Why monkey bikes?

Last year, I went on a wheelie day with www.stuntasylum.com. It was a brilliant day and one of the pieces of advice that Cassie, our instructor gave us was that if we wanted to practice when we got home, maybe we shouldn’t use big bikes at first. Nobody likes to crash an expensive bike, so she suggested we get a little Grom or a monkey bike to prat about on.

So I went out and bought a Chinese clone of the Honda Dax ST70. This one’s a 2017 Skyteam Dax 125 that I bought off eBay for about half what the original owner paid for it new last year. It had 160 miles on the clock and brand new upgraded tyres.

Other than the even sillier Skyteam Bongo 50, the Dax (so called because of its passing resemblance to the breed of dog) is possibly one of the cheapest road legal vehicles that you can buy in the UK. In many ways, it’s a colossally shit little motorbike, and yet it is so, so much fun.

The original Honda design has passed out of copyright and anyone can make them now. With a 125 engine in there, the bike is surprisingly pokey and you can feel it wanting to wheelie off the throttle in the first few gears. It doesn’t help that I’m so tall, I have to sit on the pillion seat in order to be comfortable!

Once I’d been riding the thing for a few weeks, I really began to love it. There’s something really fun about going back to your roots and riding a small engined bike. You’ve got to really work to get any serious speed up, and when you do, it really feels like an achievement. Everyone smiles at you and asks about the bike – it’s really the least intimidating motorcycle you could ever imagine.
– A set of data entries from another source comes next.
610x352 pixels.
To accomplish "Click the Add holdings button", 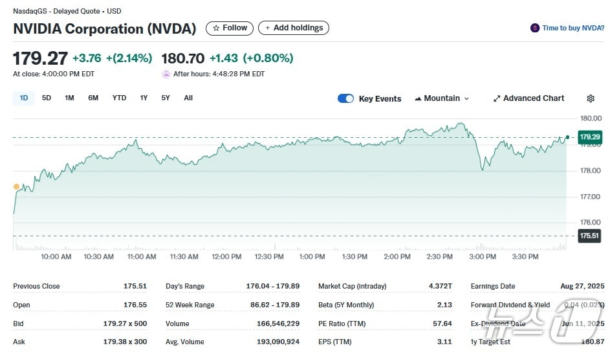I will (294, 28).
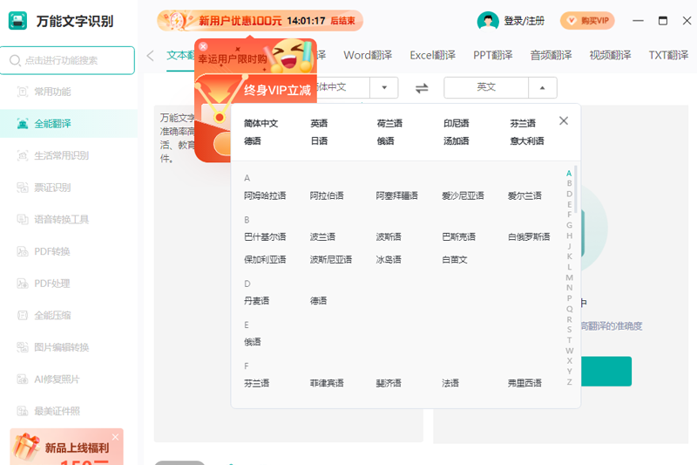Close the 新品上线福利 banner
Image resolution: width=697 pixels, height=465 pixels.
point(115,437)
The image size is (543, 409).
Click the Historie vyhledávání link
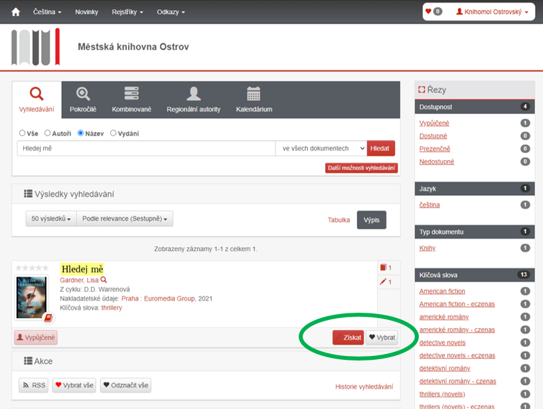(364, 386)
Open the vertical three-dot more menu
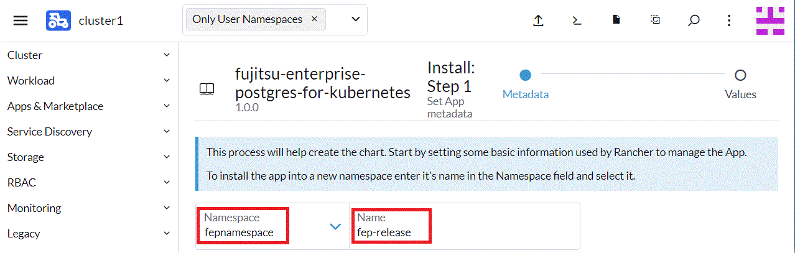 click(x=730, y=21)
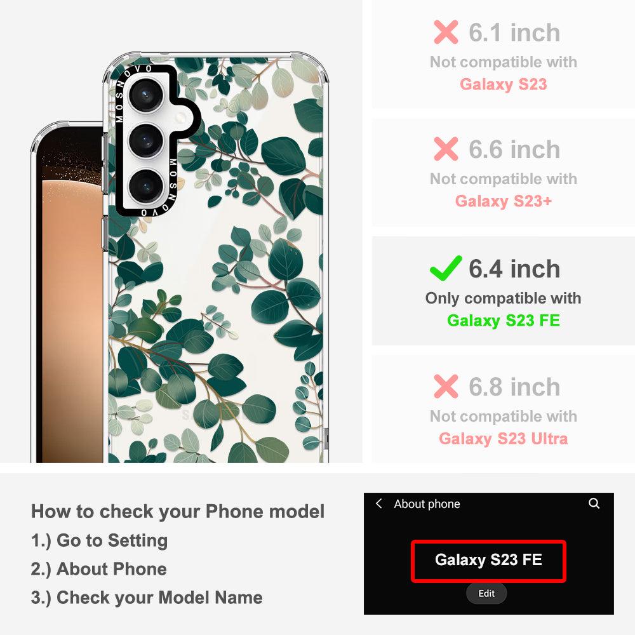Select the Galaxy S23 FE name box
The height and width of the screenshot is (635, 635).
point(488,561)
There are a thousand reasons why it’s an utterly unsuitable bike to do any distance on, but we think there’s a good case for doing just that. These bikes are cheap, simple to maintain and easy to fix. They’ll do a hundred miles to the gallon and the sheer size of the thing means you can carry next to nothing in the way of luggage. We’re hoping that they’ll get us into all sorts of conversations with people and if it all goes wrong, you can ship one on a pallet…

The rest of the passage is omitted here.